For short spurts. If almost every allied fighter (Including British) caught it flying below 400 mph then it couldn't accelerate fast enough to avoid being destroyed. It rarely flew over 500 mph except for a combat closing on a bomber.
It Germany handn't started the war, they would have had the metals to make a jim dandy bird. Instead, as the war dragged on, the materials to make a world class engine went down the tubes and they had to use inferior metals on the turbines.
Funny, two Germans were attributed to inventing the concept of the swept wing in 1935 yet in 1934 and American presented pretty much the same thing.
We all forget Robert T Jones and give credit to the Germans. And I question if the Germans came up with the original idea for the jet engine at all. For the centrifugal jet engine I would give that to Frank Whittle (1928. So you now will counter with the axial flow. Okay, but in 1937, German Scientists were given a tour of Lockheed who had the proposed Axial Flow engine on display. I propose that Germany stole both engines and called it their own inventions.
Back to the swept wing. Most gives the Germans credit for the swept wing in 1935 yet in 1912,
Burgess-Dunne tailless biplane was already flying. And let's not forget the Russians in the middle 1930s and the Italians as early as 1922. These weren't just concepts, they were fully functional flying aircraft.
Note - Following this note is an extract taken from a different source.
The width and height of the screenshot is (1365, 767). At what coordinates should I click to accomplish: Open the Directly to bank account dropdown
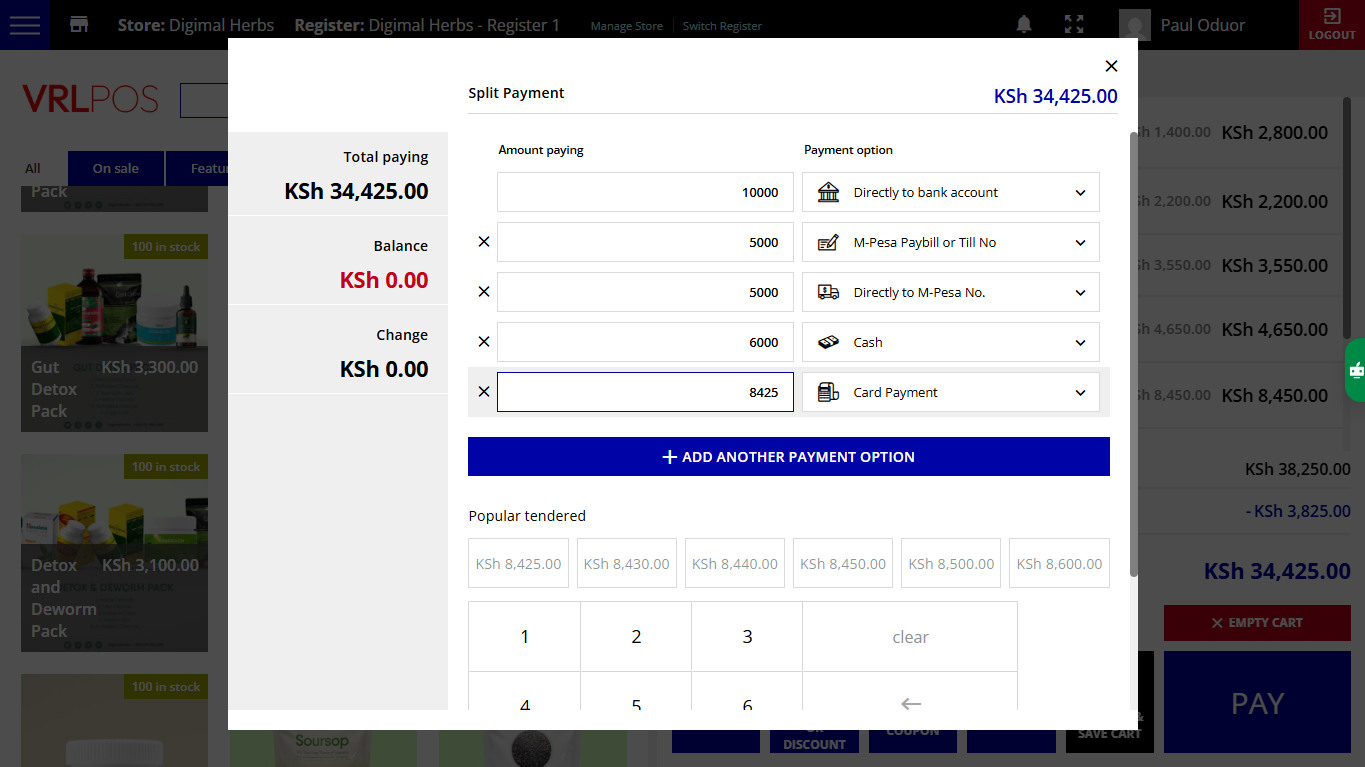(x=950, y=192)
In some ways, war accelerated the aircraft but in other ways it stifled some. In the Burgess-Dunne case, they first flew theirs in 1912 but was gearing up for mass production in 1913 to release the new models in 1914. And well all know what happened in 1914. Then WWII put a damper on the Lockheed Axial Flow because the DOW forced them to just make more P-38s and Cargo Planes because they thought the axial flow was a silly idea.
I keep seeing Germany making claims for the jet engines, swept wings and a host of other things when all they really did was put someone elses invention into an application out of desperation.